### The task
Each line from the one containing "Use this image's Style" through the last line of the records below is to be repeated as written, with nothing added.

### Provided data
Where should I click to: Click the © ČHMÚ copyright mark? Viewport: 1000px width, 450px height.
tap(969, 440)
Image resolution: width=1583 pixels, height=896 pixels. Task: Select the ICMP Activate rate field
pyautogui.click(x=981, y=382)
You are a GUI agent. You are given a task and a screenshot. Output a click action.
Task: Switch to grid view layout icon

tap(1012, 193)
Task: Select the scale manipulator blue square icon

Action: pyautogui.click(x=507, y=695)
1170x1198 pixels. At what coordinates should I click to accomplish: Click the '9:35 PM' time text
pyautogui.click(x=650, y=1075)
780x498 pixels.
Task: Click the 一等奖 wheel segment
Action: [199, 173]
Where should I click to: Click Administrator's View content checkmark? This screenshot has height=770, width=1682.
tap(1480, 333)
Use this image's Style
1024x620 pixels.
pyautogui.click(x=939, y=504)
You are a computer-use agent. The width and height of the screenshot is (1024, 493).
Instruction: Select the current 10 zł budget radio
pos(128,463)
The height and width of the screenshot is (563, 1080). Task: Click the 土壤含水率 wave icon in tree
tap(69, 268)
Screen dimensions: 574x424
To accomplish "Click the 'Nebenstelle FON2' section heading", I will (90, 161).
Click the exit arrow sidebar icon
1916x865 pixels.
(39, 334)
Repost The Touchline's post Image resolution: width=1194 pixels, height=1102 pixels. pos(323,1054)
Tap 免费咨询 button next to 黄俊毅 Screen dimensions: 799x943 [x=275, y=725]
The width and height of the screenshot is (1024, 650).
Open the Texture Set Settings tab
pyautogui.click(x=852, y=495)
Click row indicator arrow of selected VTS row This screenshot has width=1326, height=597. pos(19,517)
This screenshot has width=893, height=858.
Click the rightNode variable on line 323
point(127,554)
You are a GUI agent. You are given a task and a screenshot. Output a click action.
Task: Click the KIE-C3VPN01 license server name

### Task solution
Use this image's Style
1024x620 pixels.
pyautogui.click(x=939, y=504)
You are a computer-use agent. The width and height of the screenshot is (1024, 493).
Instruction: Select the current 10 zł budget radio
pos(128,463)
The height and width of the screenshot is (563, 1080). Task: Click the 土壤含水率 wave icon in tree
tap(69, 268)
Screen dimensions: 574x424
To accomplish "Click the 'Nebenstelle FON2' section heading", I will (90, 161).
Click the exit arrow sidebar icon
1916x865 pixels.
(39, 334)
Repost The Touchline's post Image resolution: width=1194 pixels, height=1102 pixels. pos(323,1054)
Tap 免费咨询 button next to 黄俊毅 Screen dimensions: 799x943 [x=275, y=725]
The width and height of the screenshot is (1024, 650).
Open the Texture Set Settings tab
pyautogui.click(x=852, y=495)
Click row indicator arrow of selected VTS row This screenshot has width=1326, height=597. pos(19,517)
This screenshot has width=893, height=858.
Click the rightNode variable on line 323
point(127,554)
You are a GUI agent. You are given a task and a screenshot. Output a click action.
Task: Click the KIE-C3VPN01 license server name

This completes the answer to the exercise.